Make sure requirements are installed:
pip install -r CaloDNN/requirements.txt
Currently only particle classification task is implemented. The
training and analysis is primarly performed by running an "experiment"
on the command line or through Jupyter notebooks (see examples in
package). Run the experiment with --help
switch to see the command-line
options:
python -m CaloDNN.ClassificationExperiment --help
Edit CaloDNN/ClassificationScanConfig.py
to set input files and
experiment configuration. Please read the comments in the various
sections of CaloDNN/ClassificationExperiments.py
for more details
about reading input files and configuring the experiment and
hyperparameter scans.
Run an experiment by:
python -m CaloDNN.ClassificationExperiment
Run a series of experiments with different parameters (as configured
in Params
dictionary in CaloDNN/ClassificationScanConfig.py
) by
first seeing how many possible experiments:
python -m CaloDNN.ClassificationScanConfig
and then running N experiments with the different configurations using
-s
option and an integer between 0 and N:
python -m CaloDNN.ClassificationExperiment -s 5
The models and results are stored in TrainedModels
directory.
For example, you can get a summary of results (all numbers stored in the Model MetaData) using:
python -m DLAnalysis.ScanAnalysis TrainedModels/
You can load a trained model:
python -im DLAnalysis.LoadModel TrainedModels/<ModelName>
or all of your trained models:
python -im DLAnalysis.LoadModel TrainedModels/*
and use the model for inference, further training, or inspection of
metadata (e.g. using MyModel[0].MetaData
).
After a scan, examine the progress and status of all of your trained models, by copying the example Jupyter notebook, running Jupyter, and editing as needed:
cp CaloDNN/AnalyzeScan.ipynb .
jupyter notebook AnalyzeScan.ipynb
Or analyze the performance of a specific model, looking at ROC curves or energy dependence of the performance:
cp CaloDNN/AnalyzePerformace.ipynb .
jupyter notebook AnalyzePerformance.ipynb
For running in batch, edit setup.sh
to properly setup your
environment. Use the PBS submit script ScanJob.sh
as a model for
submitting to your system. If you have torque/PBS running, simply edit
ScanJob.sh
to point to right path and then:
qsub -q <queuename> -t 0-19 CaloDNN/ScanJob.sh
to (for example) submit 20 jobs, each with different configuration.

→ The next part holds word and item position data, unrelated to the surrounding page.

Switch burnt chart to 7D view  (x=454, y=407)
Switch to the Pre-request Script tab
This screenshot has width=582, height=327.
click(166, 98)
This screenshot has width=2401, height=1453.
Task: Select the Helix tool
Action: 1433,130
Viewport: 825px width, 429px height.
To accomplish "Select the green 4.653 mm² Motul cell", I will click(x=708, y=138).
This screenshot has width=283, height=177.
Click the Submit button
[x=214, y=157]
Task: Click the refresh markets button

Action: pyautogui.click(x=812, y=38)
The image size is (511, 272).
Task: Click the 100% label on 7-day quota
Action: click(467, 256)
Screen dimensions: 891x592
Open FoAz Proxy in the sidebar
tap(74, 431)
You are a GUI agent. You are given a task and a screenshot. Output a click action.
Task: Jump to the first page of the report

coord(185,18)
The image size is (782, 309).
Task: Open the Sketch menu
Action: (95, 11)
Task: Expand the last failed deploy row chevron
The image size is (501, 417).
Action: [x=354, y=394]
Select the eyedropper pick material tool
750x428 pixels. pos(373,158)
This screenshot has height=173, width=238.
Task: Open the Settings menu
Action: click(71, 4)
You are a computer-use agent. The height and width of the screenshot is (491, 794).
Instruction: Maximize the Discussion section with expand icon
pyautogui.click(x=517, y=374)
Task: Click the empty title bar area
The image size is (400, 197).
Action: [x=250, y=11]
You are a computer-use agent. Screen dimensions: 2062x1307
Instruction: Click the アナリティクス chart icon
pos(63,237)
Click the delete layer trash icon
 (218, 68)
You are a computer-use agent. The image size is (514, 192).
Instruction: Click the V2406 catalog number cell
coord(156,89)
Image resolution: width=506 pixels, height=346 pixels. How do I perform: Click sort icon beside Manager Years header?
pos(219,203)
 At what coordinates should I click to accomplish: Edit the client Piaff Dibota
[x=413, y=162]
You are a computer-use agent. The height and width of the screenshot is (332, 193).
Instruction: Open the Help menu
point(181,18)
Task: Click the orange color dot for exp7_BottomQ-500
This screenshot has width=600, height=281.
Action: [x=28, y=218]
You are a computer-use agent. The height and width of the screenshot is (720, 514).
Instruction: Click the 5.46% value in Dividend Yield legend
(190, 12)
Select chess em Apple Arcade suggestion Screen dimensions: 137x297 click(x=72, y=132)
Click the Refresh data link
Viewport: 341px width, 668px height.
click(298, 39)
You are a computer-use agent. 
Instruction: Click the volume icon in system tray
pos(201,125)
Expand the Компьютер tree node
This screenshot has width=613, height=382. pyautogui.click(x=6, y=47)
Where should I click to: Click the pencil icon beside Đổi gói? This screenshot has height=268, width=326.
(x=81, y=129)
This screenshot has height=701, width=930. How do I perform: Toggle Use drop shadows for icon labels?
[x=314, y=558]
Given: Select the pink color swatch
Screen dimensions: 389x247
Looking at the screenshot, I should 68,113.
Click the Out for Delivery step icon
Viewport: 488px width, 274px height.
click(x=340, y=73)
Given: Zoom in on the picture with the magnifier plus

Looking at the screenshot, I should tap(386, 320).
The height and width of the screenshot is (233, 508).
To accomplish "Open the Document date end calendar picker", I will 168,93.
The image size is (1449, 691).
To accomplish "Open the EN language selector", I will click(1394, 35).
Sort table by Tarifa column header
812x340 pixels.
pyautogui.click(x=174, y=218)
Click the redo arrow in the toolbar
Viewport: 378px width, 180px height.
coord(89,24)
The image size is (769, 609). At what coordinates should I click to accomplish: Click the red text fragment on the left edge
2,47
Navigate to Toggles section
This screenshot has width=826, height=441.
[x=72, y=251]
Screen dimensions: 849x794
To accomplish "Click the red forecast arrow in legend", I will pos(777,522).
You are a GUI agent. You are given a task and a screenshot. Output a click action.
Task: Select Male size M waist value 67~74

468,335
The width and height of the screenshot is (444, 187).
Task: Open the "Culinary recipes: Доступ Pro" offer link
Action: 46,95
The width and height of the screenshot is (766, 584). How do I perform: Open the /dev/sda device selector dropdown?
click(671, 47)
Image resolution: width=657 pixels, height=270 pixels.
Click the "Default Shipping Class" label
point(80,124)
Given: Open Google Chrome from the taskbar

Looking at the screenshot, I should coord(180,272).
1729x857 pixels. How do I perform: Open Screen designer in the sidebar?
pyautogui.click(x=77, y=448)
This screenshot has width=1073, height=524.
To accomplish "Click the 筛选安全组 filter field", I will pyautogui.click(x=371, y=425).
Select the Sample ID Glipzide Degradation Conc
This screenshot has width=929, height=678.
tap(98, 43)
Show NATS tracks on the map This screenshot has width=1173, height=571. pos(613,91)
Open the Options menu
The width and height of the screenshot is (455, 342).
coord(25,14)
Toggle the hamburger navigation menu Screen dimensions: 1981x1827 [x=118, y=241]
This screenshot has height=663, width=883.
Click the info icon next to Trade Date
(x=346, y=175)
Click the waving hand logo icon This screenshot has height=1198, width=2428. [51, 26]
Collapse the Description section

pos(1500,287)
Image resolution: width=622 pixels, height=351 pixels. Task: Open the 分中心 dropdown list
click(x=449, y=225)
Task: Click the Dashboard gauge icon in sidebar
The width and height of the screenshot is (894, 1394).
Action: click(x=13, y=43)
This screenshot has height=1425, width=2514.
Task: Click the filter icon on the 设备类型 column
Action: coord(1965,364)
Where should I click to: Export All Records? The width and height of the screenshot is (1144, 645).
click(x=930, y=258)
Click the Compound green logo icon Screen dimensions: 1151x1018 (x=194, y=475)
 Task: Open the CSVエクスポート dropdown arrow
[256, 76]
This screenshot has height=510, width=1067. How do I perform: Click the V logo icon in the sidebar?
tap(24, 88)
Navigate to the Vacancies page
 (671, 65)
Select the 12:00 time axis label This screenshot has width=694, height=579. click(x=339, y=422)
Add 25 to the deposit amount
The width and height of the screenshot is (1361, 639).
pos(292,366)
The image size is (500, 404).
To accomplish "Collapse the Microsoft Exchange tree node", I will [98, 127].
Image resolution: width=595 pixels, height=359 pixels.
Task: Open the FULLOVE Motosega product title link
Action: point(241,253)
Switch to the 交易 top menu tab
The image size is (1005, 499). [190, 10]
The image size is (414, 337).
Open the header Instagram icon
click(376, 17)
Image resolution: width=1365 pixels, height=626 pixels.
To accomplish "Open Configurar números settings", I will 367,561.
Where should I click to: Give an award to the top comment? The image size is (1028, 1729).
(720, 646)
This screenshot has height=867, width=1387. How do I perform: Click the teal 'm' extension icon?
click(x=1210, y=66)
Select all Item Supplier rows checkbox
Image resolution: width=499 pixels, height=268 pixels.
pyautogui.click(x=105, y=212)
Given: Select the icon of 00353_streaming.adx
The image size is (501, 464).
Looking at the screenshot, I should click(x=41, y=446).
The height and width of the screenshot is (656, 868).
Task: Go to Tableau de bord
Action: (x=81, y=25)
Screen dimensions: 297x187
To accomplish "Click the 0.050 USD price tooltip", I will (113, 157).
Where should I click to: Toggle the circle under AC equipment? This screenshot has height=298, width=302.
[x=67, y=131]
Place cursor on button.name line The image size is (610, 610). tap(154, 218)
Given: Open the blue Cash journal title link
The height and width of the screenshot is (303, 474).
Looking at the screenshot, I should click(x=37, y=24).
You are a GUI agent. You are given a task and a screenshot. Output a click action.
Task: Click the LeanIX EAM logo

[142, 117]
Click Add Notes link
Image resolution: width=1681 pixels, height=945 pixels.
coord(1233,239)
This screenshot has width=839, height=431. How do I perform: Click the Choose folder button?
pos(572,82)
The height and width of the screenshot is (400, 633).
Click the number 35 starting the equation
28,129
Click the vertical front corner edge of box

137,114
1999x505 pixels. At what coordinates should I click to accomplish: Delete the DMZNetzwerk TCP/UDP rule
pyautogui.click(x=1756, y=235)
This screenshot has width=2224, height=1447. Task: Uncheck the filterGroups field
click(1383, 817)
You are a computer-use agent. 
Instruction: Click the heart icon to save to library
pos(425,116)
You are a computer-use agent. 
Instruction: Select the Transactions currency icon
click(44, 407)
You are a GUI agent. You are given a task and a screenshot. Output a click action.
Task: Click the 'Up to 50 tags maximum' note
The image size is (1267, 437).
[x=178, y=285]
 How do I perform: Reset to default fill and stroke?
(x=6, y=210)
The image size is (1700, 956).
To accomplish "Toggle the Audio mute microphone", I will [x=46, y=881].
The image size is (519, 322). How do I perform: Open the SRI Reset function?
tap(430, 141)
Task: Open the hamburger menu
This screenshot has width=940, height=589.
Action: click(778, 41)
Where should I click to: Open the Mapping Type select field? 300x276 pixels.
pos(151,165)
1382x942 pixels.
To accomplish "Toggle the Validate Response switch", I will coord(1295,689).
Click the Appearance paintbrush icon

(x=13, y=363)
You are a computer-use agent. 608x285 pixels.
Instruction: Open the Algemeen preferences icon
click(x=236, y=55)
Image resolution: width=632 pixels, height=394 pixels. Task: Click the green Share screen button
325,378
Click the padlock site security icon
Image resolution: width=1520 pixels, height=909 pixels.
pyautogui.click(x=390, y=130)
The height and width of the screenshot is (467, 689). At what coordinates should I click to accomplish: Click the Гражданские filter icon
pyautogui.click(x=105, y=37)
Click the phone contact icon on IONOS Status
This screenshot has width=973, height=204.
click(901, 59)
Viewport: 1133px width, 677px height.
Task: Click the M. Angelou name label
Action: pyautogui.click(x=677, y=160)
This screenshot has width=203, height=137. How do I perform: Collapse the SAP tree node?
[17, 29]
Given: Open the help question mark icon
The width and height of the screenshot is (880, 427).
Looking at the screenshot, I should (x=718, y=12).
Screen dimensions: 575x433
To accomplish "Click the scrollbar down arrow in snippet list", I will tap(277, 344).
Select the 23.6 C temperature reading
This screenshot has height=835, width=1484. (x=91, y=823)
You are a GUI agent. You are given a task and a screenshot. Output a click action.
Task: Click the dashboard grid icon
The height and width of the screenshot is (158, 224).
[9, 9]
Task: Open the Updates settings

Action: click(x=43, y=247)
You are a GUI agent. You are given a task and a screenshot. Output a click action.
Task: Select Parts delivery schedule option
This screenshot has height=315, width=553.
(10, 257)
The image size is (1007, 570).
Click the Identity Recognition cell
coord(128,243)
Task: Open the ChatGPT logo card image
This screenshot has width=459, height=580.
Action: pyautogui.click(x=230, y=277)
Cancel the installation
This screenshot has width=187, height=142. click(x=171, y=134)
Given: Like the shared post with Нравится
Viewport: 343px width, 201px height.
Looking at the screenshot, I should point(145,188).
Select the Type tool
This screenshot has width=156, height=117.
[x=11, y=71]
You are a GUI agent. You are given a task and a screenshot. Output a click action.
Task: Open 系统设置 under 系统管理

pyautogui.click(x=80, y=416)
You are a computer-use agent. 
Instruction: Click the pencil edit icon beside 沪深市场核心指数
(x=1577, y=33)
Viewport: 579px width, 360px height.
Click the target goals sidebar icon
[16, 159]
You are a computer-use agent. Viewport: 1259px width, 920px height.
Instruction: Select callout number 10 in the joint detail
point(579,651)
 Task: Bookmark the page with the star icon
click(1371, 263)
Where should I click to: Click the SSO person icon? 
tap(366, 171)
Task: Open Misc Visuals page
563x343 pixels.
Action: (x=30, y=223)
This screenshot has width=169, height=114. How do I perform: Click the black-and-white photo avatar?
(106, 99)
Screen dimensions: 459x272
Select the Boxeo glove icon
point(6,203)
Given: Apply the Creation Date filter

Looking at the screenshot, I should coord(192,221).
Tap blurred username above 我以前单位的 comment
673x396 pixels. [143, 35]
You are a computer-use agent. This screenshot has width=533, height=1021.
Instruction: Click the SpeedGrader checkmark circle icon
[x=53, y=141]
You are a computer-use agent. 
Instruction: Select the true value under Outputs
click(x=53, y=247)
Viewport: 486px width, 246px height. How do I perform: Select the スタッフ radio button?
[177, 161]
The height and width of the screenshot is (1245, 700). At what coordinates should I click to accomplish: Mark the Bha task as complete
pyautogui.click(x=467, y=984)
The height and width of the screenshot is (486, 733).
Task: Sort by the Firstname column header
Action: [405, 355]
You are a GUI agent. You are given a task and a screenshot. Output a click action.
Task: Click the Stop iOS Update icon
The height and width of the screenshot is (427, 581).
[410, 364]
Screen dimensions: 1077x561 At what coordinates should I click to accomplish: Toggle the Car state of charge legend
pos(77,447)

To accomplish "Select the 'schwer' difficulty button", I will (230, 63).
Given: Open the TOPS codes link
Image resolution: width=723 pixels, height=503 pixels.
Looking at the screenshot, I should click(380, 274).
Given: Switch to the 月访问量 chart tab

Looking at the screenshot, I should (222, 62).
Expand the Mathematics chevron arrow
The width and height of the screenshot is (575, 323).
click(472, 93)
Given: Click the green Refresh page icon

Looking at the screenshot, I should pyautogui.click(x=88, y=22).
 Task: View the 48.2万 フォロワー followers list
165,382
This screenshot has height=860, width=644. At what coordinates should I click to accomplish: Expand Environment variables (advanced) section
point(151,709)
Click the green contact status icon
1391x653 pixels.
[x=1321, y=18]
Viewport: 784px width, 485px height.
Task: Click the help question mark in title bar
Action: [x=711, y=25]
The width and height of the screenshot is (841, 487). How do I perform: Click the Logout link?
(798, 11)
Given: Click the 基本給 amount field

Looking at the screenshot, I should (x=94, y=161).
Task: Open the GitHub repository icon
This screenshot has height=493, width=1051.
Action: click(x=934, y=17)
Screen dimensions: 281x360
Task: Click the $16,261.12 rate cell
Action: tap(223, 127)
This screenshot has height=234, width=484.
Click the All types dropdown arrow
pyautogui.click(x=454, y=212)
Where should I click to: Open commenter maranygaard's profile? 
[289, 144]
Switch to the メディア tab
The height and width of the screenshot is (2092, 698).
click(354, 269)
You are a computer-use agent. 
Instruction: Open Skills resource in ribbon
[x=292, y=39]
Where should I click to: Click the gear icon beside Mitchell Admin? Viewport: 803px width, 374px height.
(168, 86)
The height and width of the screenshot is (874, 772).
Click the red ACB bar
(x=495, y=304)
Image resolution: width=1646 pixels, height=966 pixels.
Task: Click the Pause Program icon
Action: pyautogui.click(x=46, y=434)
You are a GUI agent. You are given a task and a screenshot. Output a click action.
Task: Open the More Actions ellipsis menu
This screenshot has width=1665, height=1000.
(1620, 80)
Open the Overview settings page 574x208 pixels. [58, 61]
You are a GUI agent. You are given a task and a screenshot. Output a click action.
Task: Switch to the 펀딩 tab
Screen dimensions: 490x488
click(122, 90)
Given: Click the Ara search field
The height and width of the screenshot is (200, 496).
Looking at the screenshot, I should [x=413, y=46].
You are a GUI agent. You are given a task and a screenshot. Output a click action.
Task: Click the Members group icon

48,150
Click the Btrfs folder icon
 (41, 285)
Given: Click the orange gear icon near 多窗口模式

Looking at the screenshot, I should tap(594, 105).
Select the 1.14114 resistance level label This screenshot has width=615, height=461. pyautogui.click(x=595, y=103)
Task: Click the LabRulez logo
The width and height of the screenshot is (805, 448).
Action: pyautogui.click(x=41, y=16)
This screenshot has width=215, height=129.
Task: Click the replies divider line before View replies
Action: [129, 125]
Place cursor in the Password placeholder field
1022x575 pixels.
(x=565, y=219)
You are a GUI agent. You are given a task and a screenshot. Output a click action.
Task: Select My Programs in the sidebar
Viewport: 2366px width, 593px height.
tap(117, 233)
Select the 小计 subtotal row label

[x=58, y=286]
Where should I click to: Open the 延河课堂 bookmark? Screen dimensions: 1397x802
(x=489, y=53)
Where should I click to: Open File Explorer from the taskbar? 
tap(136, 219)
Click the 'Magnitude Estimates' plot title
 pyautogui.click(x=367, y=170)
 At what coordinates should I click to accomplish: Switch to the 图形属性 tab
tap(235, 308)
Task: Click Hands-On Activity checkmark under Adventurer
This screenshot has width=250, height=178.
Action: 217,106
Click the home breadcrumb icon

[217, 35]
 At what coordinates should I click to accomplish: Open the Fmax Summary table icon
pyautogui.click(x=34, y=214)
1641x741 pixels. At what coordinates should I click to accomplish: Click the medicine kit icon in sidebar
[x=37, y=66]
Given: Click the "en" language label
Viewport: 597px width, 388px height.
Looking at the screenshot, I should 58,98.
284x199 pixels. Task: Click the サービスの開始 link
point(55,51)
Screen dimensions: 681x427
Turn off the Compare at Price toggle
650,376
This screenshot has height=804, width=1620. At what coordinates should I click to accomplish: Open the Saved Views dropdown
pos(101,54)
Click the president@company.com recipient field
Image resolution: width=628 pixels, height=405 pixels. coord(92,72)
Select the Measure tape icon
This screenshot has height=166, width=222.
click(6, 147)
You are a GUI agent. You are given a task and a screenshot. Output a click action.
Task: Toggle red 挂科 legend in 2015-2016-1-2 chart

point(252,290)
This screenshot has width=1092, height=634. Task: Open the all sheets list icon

On the HEP-DL cluster, use gpu_queue
as the queue. Note that the GPU
used is determined by the enviroment variables set by torque. See
ClassificationArguments.py
for details. You may need to adjust this
mechanism for your site.
If you use the GracefulExit
callback (comment/uncomment line in
ClassificationExperiment.py
), you can gracefully stop your running
jobs by delaying the SIGTERM and SIGKILL signals. For example:
qdel -W 1200 all
will send a SIGTERM signal to job, which will cause it to stop training and exit normally at end of current epoch. It will set a SIGKILL signal after 20 minutes, in case some job takes too long to stop.
Note the CaloDNN jobs are typically configured to gracefully end training after a certain time period. If you resubmit a job, it will automatically restart at the end of the last successful training run.
You can see the progress of running jobs (assuming common file system):
tail -f ScanLogs/*
For simplicity, run Jupyter on the gateway. Use the --no-browser switch to not start the browser from the server, and specify a port (your choice):
jupyter notebook AnalyzeScan.ipynb --no-browser --port=8888
You'll have to use ssh-tunnel to see the Jupyter server (on your local system):
ssh -NfL 8888:127.0.0.1:8888 orodruin.uta.edu
Replace 8888 with the Jupyter server port. Navigate you browser to 127.0.0.1:8888.